Brazil has emerged as a key battleground in the global struggle for internet freedom. With huge numbers of internet users and a growing online population of young people, it has been dubbed “the social media capital of the universe”. The government was vocal after the Edward Snowden revelations, which showed the country was a key target of NSA surveillance. In response to the leaks, the government enacted the “Marco Civil da Internet” law to protect internet freedom, which contained some privacy protections but also granted new surveillance powers to the government.
WhatsApp’s move to end-to-end encryption was one of a number of responses to the Snowden revelations from Silicon Valley, as it tried to reassure users it was committed to privacy. End-to-end encryption ensures that only users can access the content they are sharing and removes a company’s ability to monitor communications or pass this information on to governments. The American tech industry’s once very cooperative relationship with U.S. government surveillance turned into a bloody PR war that culminated last month in the Apple/FBI battle over access to iPhone data.
Ironically, it’s this end-to-end encryption which is now at the centre of the tussle between the Brazilian state and WhatsApp’s owner, Facebook. Judge Marcel Maia Montalvão from a small town in Sergipe state, who ordered the WhatsApp shutdown, two months ago criticised WhatsApp over its failure to cooperate with a subpoena and “repeatedly failing to comply with judicial orders” in a drug-trafficking case. The judge went as far as arresting Diego Dzodan, Facebook’s Latin America vice president, for non-compliance – despite the company’s assertion they have no access to user data.
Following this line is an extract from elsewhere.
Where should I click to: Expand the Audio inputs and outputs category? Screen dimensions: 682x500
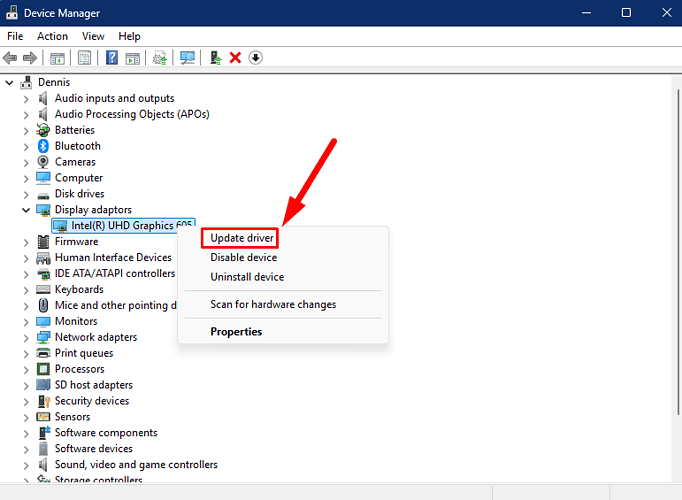click(x=26, y=98)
In response to similar cases, numerous countries have moved to bar companies from developing any encryption that cannot be circumvented by governments. While nothing similar has yet been tabled in Brazil, last month the government gave itself a draconian anti-terrorism law it argued necessary to police the upcoming Rio Olympics, but has drawn criticism from privacy campaigners.
Brazil is at a crossroads: will it push ahead with laws like “Marco Civil da Internet”, that protect privacy and freedom online, or will it chose to legislate to increase government’s ability to monitor personal data? The futile and disproportionate three-day shutdown suggests right now Brazil is travelling in the wrong direction.